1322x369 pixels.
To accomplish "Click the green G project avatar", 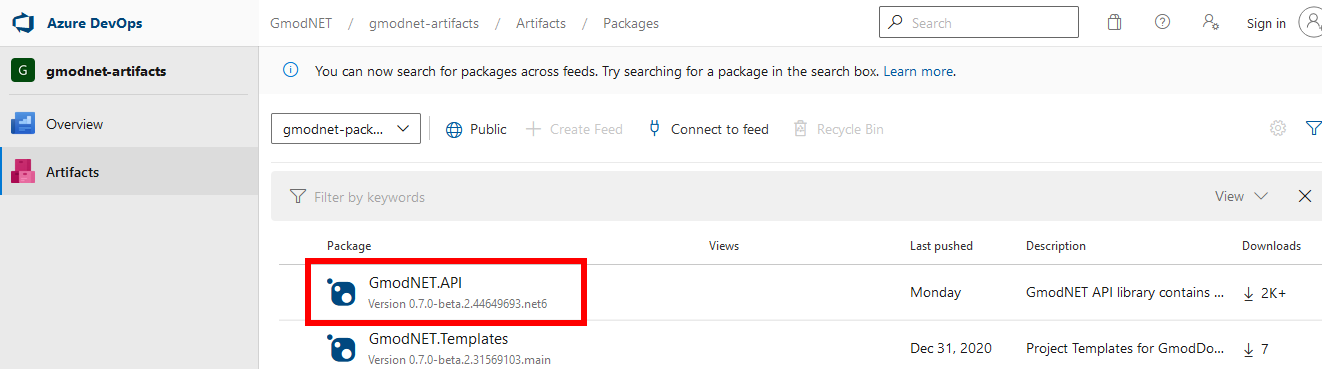I will coord(23,71).
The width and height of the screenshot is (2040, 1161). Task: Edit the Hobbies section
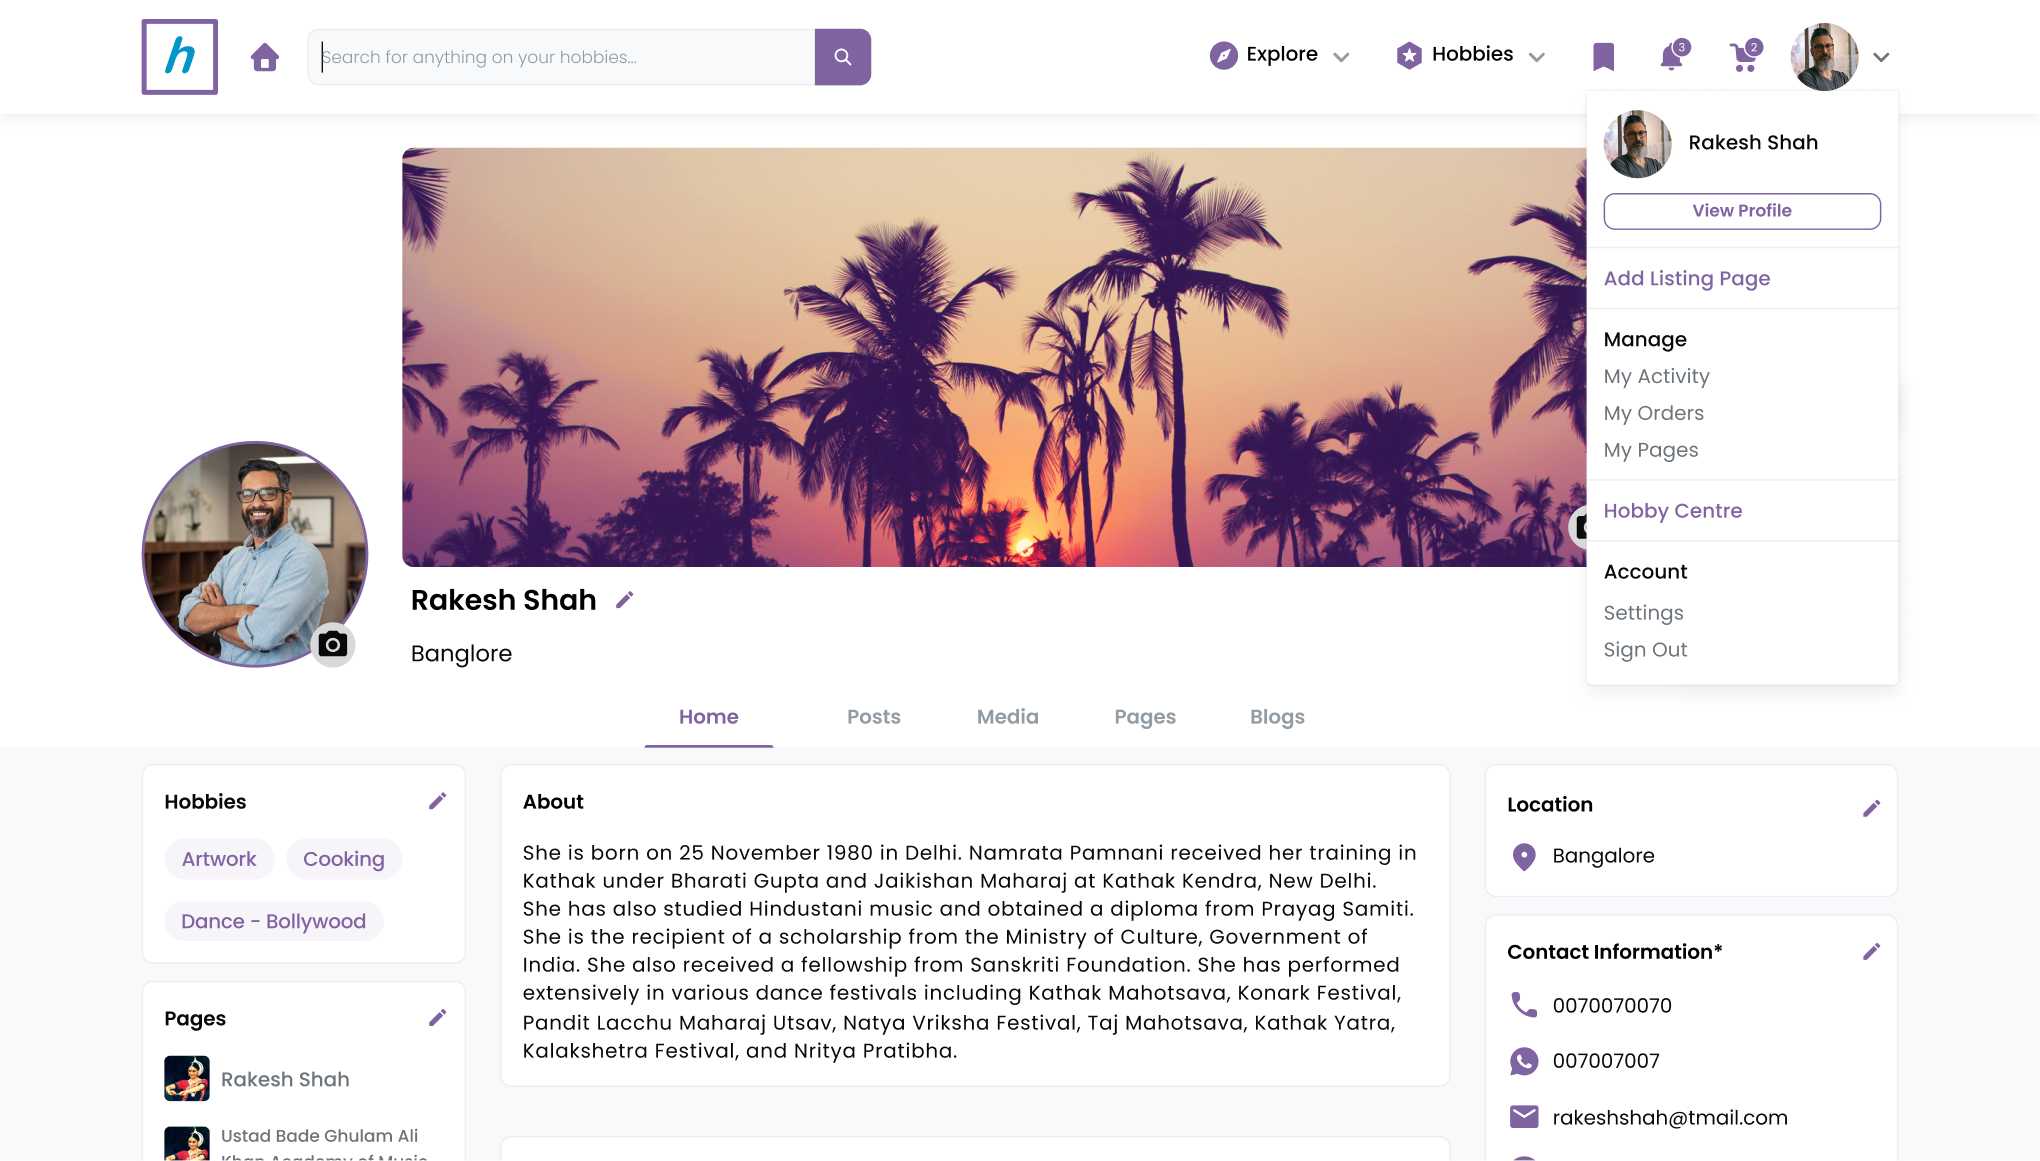click(437, 801)
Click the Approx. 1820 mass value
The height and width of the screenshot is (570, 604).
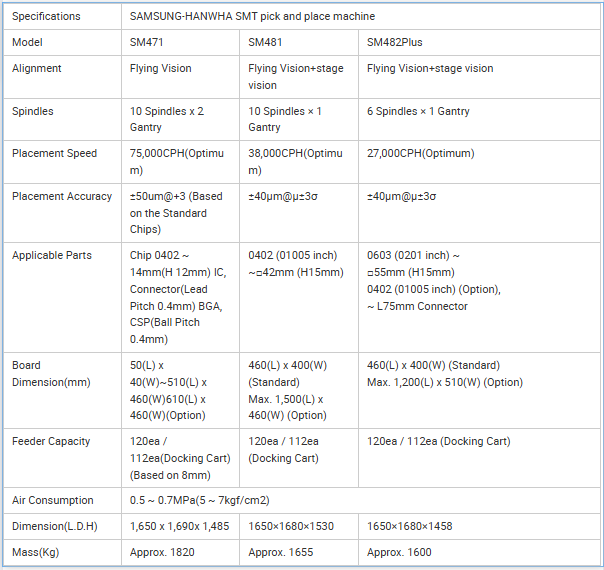[162, 552]
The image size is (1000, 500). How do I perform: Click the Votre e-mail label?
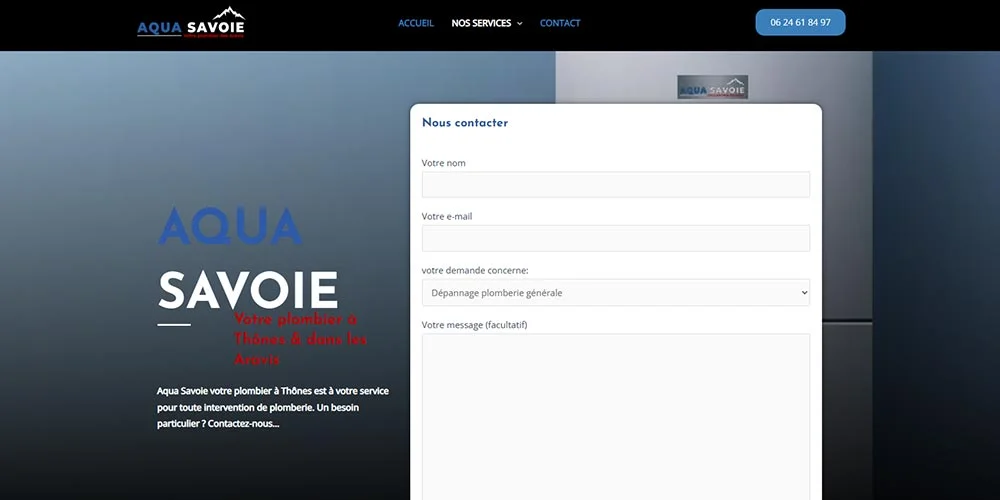(x=447, y=216)
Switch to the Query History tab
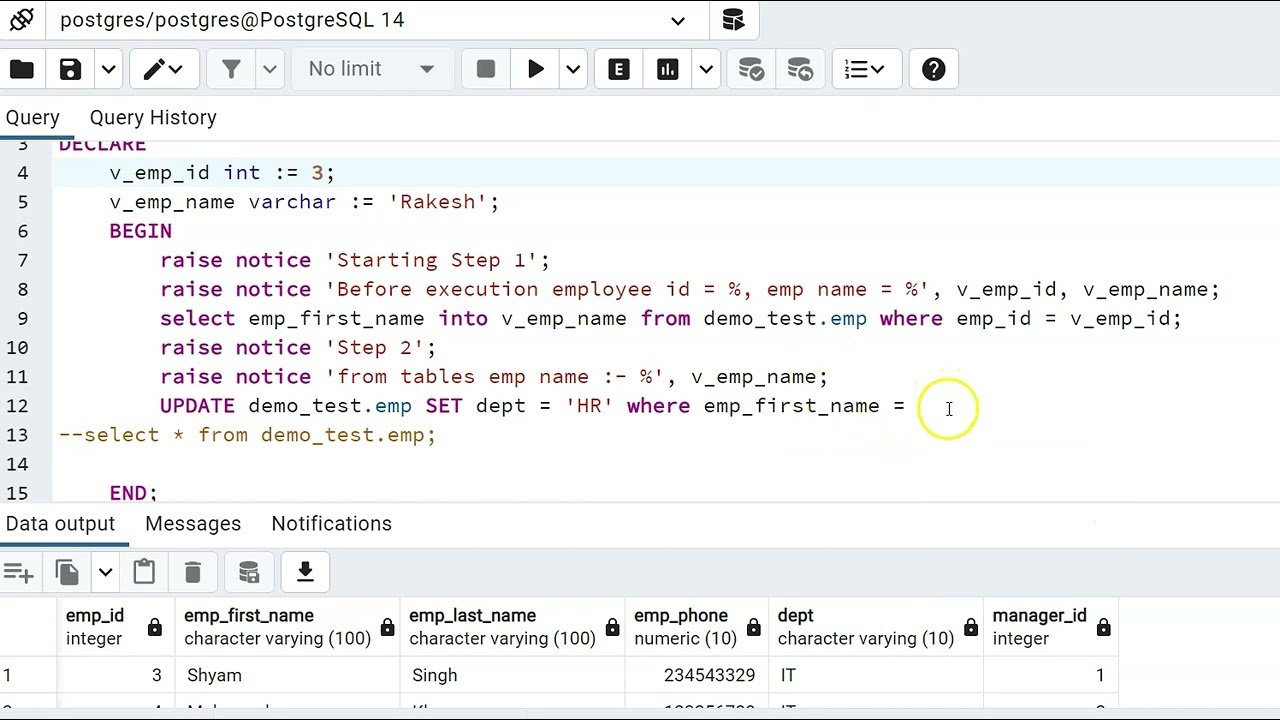1280x720 pixels. coord(153,117)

-*-*-

• _Task statement_
Repeat the items word for word, starting at the line that contains "The width and" and continuing through the last line of the items. Leave the pictures out of your answer.

• _The reply_
The width and height of the screenshot is (2040, 1161). Task: Edit the Hobbies section
click(437, 801)
Click the Approx. 1820 mass value
The height and width of the screenshot is (570, 604).
[162, 552]
The image size is (1000, 500). How do I perform: Click the Votre e-mail label?
(x=447, y=216)
Switch to the Query History tab
1280x720 pixels. coord(153,117)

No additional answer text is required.